Supplementary Materials
Data Availability Statement
Despite the abundant evidence on the impact of CTIs and the vast literature on TB, it was challenging to identify and bring together the necessary evidence for each level of the studied high priority pathways. This was partially due to the fact that we aimed to link data extrapolated from different types of sources and also different levels of analysis and partially because there is currently no consensus regarding how to convert outcomes and units of measure even when they are available. For example, studies that estimate associations between CTIs and structural determinants of health (“level 1”) often use different outcomes than those that study associations between structural determinants of health and proximal mediators of TB (“level 2”) or between those proximal mediators and TB outcomes (“level 3”). Specifically, for Pathway #10, we found that “level 1” studies estimated the impact of CTIs on household SES as a percent change in monthly income or expenditure whilst many “level 2” studies estimated the association between SES and malnutrition, with SES measured as a dichotomous variable (i.e., above or below an income threshold). In this case, to estimate the effect of CTIs on malnutrition via income it would have been necessary to further assume the relationship between a percent increase in income/expenditure crossing the “level 2” studies’ income thresholds.
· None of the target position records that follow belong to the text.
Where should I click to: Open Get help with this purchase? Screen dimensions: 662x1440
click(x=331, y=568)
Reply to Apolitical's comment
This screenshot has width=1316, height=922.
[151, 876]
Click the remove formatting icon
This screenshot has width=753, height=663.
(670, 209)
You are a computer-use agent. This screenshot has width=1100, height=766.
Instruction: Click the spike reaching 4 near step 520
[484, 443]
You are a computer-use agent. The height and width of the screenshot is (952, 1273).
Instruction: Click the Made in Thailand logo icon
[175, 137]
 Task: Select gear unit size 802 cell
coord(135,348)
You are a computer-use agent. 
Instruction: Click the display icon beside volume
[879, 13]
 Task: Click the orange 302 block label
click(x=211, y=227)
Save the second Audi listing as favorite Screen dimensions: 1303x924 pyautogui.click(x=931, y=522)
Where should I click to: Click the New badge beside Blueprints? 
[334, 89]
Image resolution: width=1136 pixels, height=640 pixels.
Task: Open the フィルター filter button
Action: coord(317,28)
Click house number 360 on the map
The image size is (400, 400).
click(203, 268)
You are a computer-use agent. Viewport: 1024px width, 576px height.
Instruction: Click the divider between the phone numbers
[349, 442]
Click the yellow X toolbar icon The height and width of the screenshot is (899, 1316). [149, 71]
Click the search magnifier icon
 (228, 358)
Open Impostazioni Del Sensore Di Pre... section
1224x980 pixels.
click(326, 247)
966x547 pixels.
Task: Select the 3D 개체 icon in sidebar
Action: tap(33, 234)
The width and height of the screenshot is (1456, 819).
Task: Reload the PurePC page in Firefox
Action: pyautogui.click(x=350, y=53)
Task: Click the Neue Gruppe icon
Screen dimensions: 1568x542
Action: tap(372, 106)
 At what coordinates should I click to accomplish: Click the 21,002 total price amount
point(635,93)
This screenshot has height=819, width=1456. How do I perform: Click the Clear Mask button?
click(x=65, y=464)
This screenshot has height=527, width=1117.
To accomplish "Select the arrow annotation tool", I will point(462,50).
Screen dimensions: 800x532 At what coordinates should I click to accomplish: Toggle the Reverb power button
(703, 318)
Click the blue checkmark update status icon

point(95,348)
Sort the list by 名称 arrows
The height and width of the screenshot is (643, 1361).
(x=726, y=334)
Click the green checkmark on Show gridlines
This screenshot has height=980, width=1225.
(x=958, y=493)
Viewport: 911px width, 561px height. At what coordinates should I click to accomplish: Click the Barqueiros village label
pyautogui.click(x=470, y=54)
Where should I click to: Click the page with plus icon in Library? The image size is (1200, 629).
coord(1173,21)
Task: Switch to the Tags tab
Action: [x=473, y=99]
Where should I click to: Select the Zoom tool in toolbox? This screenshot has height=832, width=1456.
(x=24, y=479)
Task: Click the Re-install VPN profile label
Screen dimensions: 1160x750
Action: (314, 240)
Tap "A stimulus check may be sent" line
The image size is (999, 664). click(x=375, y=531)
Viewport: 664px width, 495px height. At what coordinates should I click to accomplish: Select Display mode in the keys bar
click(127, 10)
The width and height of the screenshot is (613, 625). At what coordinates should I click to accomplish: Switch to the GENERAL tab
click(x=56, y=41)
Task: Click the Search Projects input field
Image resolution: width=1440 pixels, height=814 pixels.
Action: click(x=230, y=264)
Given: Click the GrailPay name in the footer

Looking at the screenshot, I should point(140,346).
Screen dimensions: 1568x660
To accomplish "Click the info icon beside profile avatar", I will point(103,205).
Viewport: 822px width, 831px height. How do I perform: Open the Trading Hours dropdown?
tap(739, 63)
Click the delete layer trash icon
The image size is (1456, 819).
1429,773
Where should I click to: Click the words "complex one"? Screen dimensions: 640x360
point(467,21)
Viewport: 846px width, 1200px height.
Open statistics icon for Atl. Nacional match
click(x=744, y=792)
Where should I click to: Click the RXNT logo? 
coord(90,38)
Similarly, whilst most “level 2” studies used a continuous increase in BMI as the dependent outcome, most “level 3” studies used WHO BMI weight categories (< 18.5, 18.5 to 24.9 and > 25) as independent determinants of TB outcomes, thereby requiring two conversion steps to estimate the quantitative impact of social protection on TB outcomes, and a third conversion if the “level 3” outcome did not precisely correspond to a specific parameter in the model. This conversion is even more challenging when the “linking” outcome measures themselves (i.e., monthly expenditure and BMI in the example of Pathway #10 are incongruous.
The data that support the findings of this study are available from published literature as available in the references section of the paper.